• _WHAT YOU WILL DO_
Where in the data below does the word "computer" appear? Copy each line that holds it.

• _DATA_
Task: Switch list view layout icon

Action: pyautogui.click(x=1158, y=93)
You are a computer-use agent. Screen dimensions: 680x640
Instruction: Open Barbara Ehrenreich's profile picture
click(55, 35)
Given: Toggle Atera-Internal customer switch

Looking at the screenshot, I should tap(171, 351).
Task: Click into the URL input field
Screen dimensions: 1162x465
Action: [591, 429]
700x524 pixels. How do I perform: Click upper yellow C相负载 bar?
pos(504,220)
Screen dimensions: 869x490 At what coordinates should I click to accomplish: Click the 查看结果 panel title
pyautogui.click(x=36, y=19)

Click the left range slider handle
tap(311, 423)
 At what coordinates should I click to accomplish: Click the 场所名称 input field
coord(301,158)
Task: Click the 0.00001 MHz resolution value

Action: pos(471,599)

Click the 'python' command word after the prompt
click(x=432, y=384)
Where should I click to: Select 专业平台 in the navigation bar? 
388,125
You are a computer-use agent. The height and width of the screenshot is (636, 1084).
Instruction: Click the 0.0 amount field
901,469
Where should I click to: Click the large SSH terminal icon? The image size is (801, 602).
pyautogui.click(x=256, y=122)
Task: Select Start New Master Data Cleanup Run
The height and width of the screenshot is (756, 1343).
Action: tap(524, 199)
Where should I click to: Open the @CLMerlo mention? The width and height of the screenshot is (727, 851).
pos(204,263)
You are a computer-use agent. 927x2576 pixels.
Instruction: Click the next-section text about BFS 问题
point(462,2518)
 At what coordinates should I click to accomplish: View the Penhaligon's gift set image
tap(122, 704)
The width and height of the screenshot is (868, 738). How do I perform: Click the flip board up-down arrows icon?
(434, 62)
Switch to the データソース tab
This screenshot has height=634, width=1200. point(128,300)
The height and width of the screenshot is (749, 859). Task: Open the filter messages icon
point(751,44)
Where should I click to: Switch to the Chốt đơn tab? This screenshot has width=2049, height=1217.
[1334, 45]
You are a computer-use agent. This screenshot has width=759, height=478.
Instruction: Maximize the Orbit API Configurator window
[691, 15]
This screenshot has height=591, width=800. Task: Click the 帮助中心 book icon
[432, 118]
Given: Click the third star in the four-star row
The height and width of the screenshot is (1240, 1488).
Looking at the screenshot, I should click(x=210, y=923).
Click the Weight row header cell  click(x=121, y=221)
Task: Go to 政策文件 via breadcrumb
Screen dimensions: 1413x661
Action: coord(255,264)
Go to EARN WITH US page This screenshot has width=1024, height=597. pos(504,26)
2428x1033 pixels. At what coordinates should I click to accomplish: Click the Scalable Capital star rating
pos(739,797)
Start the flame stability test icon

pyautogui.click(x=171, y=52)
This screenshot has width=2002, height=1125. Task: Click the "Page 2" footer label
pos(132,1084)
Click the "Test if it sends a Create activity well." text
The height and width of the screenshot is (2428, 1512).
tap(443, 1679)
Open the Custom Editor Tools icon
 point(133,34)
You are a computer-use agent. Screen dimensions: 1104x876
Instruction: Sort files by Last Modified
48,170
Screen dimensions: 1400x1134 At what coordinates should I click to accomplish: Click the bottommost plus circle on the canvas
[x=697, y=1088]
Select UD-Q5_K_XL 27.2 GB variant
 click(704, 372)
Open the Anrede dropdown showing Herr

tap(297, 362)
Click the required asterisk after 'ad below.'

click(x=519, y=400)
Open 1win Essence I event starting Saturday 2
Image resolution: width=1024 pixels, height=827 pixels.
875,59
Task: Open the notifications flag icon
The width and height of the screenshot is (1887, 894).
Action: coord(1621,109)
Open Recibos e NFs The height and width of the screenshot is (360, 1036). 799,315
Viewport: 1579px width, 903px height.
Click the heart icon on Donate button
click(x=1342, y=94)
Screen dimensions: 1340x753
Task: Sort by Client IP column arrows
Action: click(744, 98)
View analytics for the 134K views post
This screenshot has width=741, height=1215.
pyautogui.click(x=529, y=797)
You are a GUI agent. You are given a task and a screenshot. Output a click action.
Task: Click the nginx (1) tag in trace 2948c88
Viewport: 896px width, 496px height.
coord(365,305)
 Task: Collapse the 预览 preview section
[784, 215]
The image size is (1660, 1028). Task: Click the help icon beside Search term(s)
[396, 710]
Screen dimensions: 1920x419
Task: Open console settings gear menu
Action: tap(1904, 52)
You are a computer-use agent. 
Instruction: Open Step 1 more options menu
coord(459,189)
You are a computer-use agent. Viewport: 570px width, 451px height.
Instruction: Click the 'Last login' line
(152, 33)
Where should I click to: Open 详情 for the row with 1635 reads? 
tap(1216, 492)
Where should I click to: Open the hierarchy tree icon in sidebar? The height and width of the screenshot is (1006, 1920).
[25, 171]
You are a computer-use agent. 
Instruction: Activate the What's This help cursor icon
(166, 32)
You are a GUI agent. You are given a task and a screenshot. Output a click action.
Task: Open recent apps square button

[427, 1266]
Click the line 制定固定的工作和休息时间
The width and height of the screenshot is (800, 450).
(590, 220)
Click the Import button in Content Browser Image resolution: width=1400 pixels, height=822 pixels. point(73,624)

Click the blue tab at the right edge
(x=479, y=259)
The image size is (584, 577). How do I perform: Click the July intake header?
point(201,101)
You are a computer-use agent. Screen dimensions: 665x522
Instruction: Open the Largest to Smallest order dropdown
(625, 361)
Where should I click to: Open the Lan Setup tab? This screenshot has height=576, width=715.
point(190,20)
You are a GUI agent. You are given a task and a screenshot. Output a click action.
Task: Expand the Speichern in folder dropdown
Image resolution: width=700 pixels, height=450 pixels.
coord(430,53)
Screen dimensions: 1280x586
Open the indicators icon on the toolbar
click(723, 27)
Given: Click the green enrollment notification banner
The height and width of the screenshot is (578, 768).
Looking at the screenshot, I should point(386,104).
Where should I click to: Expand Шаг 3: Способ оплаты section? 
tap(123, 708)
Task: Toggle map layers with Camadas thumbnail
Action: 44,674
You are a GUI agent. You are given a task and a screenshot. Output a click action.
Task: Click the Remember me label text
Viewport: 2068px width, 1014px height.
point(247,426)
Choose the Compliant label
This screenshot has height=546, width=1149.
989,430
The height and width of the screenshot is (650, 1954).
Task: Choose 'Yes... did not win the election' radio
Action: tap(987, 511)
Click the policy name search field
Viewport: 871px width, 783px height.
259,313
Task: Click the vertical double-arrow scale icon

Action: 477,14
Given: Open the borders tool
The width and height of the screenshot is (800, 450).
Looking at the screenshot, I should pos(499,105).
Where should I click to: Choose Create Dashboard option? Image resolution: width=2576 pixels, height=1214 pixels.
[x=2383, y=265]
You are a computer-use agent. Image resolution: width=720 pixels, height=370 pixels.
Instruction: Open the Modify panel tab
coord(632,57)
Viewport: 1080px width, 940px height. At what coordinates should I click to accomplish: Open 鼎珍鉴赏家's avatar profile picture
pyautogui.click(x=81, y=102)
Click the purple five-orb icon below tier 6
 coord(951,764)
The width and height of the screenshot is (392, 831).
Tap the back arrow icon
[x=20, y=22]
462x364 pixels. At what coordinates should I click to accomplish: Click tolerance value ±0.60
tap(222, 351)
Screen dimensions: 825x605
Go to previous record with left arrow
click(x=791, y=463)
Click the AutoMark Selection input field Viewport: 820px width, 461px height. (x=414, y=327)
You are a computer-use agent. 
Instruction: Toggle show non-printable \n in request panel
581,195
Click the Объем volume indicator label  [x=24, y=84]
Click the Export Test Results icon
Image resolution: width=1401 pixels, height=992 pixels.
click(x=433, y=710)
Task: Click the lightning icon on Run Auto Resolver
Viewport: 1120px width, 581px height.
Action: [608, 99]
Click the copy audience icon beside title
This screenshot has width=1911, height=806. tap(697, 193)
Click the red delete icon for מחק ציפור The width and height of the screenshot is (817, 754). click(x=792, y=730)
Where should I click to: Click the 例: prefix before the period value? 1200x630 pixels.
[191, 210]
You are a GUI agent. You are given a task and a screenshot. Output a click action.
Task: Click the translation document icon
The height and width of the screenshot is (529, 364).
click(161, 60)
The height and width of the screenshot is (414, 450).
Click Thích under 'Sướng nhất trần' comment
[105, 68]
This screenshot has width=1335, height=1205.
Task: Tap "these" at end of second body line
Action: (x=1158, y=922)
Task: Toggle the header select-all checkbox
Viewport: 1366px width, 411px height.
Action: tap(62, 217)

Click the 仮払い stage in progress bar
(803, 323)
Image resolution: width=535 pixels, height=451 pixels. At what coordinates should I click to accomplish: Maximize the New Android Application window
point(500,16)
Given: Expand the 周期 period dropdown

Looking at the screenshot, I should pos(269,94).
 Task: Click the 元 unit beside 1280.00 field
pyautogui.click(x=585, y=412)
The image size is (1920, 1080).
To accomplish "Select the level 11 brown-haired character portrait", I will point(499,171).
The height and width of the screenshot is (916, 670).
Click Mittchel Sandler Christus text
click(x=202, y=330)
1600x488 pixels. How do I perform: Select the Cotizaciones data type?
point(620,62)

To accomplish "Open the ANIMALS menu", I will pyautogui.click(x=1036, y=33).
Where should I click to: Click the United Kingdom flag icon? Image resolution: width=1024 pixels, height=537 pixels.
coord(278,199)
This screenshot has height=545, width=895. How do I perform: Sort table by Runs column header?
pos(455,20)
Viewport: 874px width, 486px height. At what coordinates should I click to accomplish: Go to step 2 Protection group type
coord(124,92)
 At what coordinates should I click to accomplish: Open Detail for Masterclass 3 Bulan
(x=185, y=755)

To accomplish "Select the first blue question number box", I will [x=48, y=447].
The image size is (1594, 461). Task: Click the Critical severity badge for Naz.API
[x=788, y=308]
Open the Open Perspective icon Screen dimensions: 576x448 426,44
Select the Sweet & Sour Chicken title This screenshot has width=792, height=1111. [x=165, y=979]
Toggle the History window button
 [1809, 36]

• _ANSWER AREA_
You are a computer-use agent. Screen dimensions: 680x640
You are a computer-use agent. The height and width of the screenshot is (636, 1084).
You are a computer-use agent. 927x2576 pixels.
You are a computer-use agent. This screenshot has width=759, height=478.
You are a computer-use agent. Screen dimensions: 1104x876
You are a computer-use agent. 
You are a computer-use agent. Viewport: 570px width, 451px height.
You are a computer-use agent. 
You are a computer-use agent. Screen dimensions: 665x522
You are a computer-use agent. Image resolution: width=720 pixels, height=370 pixels.
You are a computer-use agent. 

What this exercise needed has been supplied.